Die Wissenschaftler kombinierten die Daten einer für die US-Bevölkerung Ernährungsstudie von 6.381 50-jährigen Frauen und Männern, die 18 Jahre lang verfolgt wurden, mit Maus- und Zellstudien, um den Zusammenhang zwischen Proteinen und Altern, Krankheiten und Mortalität zu untersuchen. Wie aus Untersuchungen bekannt ist, spielt eine Defizienz der Wachstumshormonrezeptoren (GHR), die auch die Aktivität der Insulin- und IGF-I-Rezeptoren hemmt, eine wichtige Rolle beim Alterungsprozess. Schon zuvor hatten die Wissenschaftler beobachtet, dass Menschen mit einer GHR-Defizienz nicht an Krebs und Diabetes erkranken, Mortalität durch Herzkreislauferkrankungen war etwa so hoch wie in der Vergleichsgruppe, das Risiko für Übergewicht war allerdings größer. Für die GHR-Defizienz könnte eine Reduktion der Eiweißaufnahme oder bestimmter Aminosäuren sein.

Durchschnittlich nahmen die Menschen in der Langzeitstudie 1.823 kcal zu sich. 51 Prozent kamen von Kohlehydraten, 33 Prozent von Fett und 16 Prozent von Proteinen, meist von tierischem Eiweiß (11 Prozent). Eine Ernährung mit 20 Prozent oder mehr Proteinen galt als proteinreich, eine mit weniger als 10 Prozent als proteinarm. Menschen, die eine proteinreiche und eine mittlere Ernährung zu sich nahmen, hatten gegenüber den sich proteinarm ernährenden Menschen ein erhöhtes Diabetesrisiko. Wer zu Beginn der Studie noch kein Diabetes hatte, aber sich proteinreich ernährte, hatte während der 18 Jahre eine 83-fach erhöhte Wahrscheinlichkeit, an Diabetes zu sterben, bei einer mäßig proteinreichen Ernährung wurde eine 23-fach erhöhte Wahrscheinlichkeit beobachtet.

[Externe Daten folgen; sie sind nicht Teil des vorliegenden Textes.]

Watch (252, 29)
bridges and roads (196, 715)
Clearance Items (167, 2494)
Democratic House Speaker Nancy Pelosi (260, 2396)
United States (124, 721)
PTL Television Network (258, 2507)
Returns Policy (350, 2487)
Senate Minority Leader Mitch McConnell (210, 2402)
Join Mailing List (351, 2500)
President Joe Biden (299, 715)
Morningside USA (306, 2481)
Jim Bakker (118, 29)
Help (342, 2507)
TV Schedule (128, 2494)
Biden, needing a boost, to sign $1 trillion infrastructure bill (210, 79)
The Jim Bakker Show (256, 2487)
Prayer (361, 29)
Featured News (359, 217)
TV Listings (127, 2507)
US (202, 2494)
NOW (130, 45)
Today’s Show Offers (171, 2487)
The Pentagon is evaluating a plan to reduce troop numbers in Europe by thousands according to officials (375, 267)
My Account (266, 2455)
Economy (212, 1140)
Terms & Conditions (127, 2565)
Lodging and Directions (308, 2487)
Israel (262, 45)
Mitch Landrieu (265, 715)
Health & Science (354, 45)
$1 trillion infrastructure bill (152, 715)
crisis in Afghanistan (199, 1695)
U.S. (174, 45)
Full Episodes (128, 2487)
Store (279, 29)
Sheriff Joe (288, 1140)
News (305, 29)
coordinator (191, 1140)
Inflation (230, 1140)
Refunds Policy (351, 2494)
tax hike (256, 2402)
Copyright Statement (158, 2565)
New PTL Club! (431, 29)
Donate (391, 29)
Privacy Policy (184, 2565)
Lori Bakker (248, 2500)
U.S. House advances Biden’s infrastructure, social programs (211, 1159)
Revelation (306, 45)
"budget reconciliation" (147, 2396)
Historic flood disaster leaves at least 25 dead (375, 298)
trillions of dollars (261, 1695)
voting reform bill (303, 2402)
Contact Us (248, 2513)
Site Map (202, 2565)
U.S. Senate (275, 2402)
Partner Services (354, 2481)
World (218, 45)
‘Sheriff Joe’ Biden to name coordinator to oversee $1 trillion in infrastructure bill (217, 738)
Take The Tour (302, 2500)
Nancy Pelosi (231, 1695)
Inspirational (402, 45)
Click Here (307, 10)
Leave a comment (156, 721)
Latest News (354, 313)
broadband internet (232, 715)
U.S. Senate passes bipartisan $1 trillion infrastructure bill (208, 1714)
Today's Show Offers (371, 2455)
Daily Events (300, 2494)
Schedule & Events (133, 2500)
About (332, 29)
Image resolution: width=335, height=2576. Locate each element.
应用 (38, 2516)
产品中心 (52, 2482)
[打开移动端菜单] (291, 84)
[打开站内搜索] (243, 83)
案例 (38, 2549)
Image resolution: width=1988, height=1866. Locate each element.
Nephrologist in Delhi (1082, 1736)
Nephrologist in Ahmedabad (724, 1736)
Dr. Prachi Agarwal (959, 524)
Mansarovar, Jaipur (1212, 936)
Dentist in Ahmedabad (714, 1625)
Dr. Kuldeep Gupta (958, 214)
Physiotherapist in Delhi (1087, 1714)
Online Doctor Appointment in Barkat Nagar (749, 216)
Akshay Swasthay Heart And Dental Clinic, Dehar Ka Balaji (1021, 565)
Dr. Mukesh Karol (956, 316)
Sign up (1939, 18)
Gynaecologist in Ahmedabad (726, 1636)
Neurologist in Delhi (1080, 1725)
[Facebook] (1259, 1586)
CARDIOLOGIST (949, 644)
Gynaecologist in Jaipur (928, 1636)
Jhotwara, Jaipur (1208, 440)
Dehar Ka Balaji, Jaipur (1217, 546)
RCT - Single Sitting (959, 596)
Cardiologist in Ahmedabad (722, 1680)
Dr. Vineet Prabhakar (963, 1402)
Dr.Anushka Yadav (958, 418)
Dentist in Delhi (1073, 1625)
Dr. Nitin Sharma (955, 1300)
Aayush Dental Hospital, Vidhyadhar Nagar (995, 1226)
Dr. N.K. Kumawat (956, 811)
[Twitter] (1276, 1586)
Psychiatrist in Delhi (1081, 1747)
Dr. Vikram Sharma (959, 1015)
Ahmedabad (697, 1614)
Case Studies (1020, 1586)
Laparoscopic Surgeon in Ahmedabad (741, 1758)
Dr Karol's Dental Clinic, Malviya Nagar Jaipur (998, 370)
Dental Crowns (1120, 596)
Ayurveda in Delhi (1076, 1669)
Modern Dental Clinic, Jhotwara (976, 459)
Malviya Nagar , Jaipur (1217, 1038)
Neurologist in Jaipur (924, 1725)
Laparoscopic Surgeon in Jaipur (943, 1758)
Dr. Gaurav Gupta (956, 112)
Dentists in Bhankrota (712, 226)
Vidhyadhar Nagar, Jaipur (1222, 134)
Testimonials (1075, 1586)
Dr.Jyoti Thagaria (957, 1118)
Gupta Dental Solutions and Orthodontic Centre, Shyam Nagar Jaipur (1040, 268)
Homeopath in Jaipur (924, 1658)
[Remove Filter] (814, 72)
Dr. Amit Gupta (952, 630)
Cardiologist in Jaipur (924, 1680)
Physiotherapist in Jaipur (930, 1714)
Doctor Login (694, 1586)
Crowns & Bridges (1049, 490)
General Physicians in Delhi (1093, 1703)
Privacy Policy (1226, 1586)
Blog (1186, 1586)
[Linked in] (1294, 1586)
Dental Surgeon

Allerdings könnten die Werte durch die kleine Stichprobe verzerrt sein, räumen die Wissenschaftler ein, da es nur 21 Personen an Diabetes starben, die zu Beginn noch kein Diabetes hatten.

Es zeigten sich jedoch Unterschiede, wenn die Menschen in die Altersgruppen 50-65 Jahre und älter als 65 Jahre eingeteilt wurden. Bei den Jüngeren war eine eiweißreiche Ernährung mit einem höheren Risiko der Mortalität durch alle Krankheiten und durch Krebs verbunden. Wer sich eiweißreich ernährte, hatte ein 74 Prozent höheres Mortalitätsrisiko gegenüber der Gruppe, die sich eiweißarm ernährte, die Wahrscheinlichkeit, an Krebs zu sterben, war vier Mal so hoch. Ein Zusammenhang mit dem Anteil von Kilokalorien durch Fett und Kohlehydraten konnte nicht festgestellt werden. Bei den Proteinen war der Anteil der tierischen Eiweiße entscheidend, pflanzliche Proteine spielen für das Mortalitätsrisiko offenbar keine Rolle.

Anders sieht es in der älteren Gruppe aus. Bei den Über-65-Jährigen ist der Zusammenhang eher umgekehrt. Wer eine eiweißreiche oder eine mäßig eiweißreiche Nahrung zu sich nimmt, hat ein allgemein um 28 Prozent geringeres Krankheits- und Mortalitätsrisiko als die sich eiweißarm Ernährenden, das Risiko, an Diabetes zu sterben, blieb jedoch gleich hoch. Im höheren Alter fallen die IGF-I-Werte stark ab, was zu Muskelverlust und Schwäche führt, da könnte ein proteinreiche Ernährung also schützen. Während also im mittleren Alter nach der Studie eine eiweißarme Ernährung vor Krebs und allgemeiner Mortalität zu schützen scheint, sollten ältere Menschen eine eiweißarme Ernährung vermeiden.

Bei 2.253 Teilnehmern wurden die IGF-I-Werte gemessen. Dabei zeigte sich, dass bei den Menschen, die sich eiweißreich ernährten, der Anstieg der IGF-I-Werte direkt mit dem Anstieg der Wahrscheinlichkeit zusammenhängt, an Krebs zu sterben. Ähnliche Zusammenhänge wie in der Studie lassen sich nach den Wissenschaftlern auch an Untersuchungen von Mäusen feststellen. Mäuse, die eiweißarmes Fressen erhielten, erkrankten während eines Zeitraums von zwei Monaten weniger häufig an Krebs, die Tumorgrößen waren durchschnittlich um 45 Prozent kleiner als bei den Mäusen, die eiweißreiche Kost erhielten.

"Die Mehrheit der Amerikaner isst zweimal so viele Proteine, als sie sollten", warnt Longo aufgrund der Studie und empfiehlt: "Anscheinend ist es am besten, die tägliche Aufnahme von allen Proteinen, vor allem von tierischem Eiweiß, zu senken. Aber man sollte bei der Eiweißreduktion nicht zu extrem werden. Man kann vom geschützten sehr schnell zum unterernährten Status übergehen."

"Almost everyone is going to have a cancer cell or pre-cancer cell in them at some point. The question is: Does it progress?" Longo said. "Turns out one of the major factors in determining if it does is is protein intake."